When you watch this Malcolm Gladwell speech, you’ll find out that Prego overtook Ragu by offering a multiple of options. Turns out the public didn’t want just a runny spaghetti sauce, but a spicy one, and most especially, a chunky one. Didn’t matter that the runny was the authentic Italian version. That’s about dictation from above. Like in the music business. Major labels have priorities. But maybe, if the public was exposed to something different, they’d like it! In enough quantity to make money! For everybody who likes Mariah Carey, there are tons who are turned off and hate her. This is the lesson of the twenty first century. Not that if everybody paid for music Mariah would sell more, but that many people don’t want her music at any price, they want something different! He who will rule in the future is he who services all these niches, who gives people something different.

To amass enough power to dominate the market, you must purvey a plethora of acts, you must cover all desires. It’s not about finding the one big hit, but a bunch of singles and bunts. It’s not about giving one person $500,000 to make a record, but enabling people to get their product into the marketplace for almost nothing. Right now, these people are doing it by themselves. These people are not wanted by the major labels. The majors’ "indie" operations are all about physical retail and flying up to the major. Physical retail is dying and the downsides of being on the major are…major. Artists want to be in business with people who are more hands-off than hands-on. The exact opposite of today’s paradigm, with Clive and Jimmy making stars.

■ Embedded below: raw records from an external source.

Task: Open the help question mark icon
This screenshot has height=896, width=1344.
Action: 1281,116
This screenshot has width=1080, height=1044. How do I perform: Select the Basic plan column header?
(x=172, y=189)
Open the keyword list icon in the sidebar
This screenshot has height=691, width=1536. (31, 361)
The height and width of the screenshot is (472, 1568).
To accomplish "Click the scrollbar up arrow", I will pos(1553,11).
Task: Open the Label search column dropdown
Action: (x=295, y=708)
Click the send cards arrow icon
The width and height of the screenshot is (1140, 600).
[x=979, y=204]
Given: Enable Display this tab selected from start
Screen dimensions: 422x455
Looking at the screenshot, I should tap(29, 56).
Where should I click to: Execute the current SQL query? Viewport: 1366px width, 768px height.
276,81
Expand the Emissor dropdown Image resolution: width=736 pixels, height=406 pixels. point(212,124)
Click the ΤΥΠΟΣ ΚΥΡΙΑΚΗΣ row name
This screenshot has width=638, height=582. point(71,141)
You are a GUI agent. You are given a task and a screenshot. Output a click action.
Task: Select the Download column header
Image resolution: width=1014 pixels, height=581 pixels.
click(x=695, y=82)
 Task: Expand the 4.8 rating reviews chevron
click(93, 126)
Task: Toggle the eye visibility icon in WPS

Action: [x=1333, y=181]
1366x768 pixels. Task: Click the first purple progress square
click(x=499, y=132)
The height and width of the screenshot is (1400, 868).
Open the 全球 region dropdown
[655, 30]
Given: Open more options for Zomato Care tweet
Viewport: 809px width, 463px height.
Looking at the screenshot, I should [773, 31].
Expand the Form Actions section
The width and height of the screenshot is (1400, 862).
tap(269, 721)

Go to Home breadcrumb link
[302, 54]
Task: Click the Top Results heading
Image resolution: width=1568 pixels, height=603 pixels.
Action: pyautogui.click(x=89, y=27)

As Gladwell says, the search for universals is futile. Because they don’t exist. Turns out the public is segmented, horizontally, they want a lot of different things. It’s not about the lowest common denominator, but servicing each and every one of these niches.

It’s interesting to watch the major label movie, but the enterprises have been so mismanaged as to be marginalized. If they’re lucky, major labels can be the equivalent of BMW in the future. Making highly polished, exquisite merchandise for a limited market willing to pay a high price for it. Whereas the true money is in being Toyota. Purveying everything from the tiny Yaris to the Lexus LS600h. Hitting price points from $10,000 to $100,000. Sure, the Camry is the best selling car in America, but if that was all Toyota sold, the company would not be in good shape. Unless maybe, it focused solely on this product and cut costs and determined to be nothing more. Then there’s GM… Paying lip service to small cars but focusing on big trucks, because that’s where the money was. But then oil prices spiked and no one wanted the small GM cars, because GM had not focused on them and made them great, Toyota made better tiny cars.

We’re presently in a period of chaos. I believe an aggregator will appear in the future, someone servicing artists at a low price to the creator, both artistically and financially. Historically this has not been the major label and no major label is trying to change this paradigm. No major is giving more to the artist, the major wants to give less and take more, like merch and touring revenue. The majors are heading towards marginalization, they’re an ever-decreasing sideshow, to focus on them was to watch IBM to see where the personal computer revolution was headed, as opposed to Microsoft and eventually Netscape and Google.

This is important.

And Gladwell’s speech has implications for radio too. People don’t always know what they want, and they can’t explain what they want, so your call-out research is actually winnowing out listeners, those interested in a broader spectrum of music.

But pay attention to the application to major labels. The majors get way too much press. They are not the future, they are the past.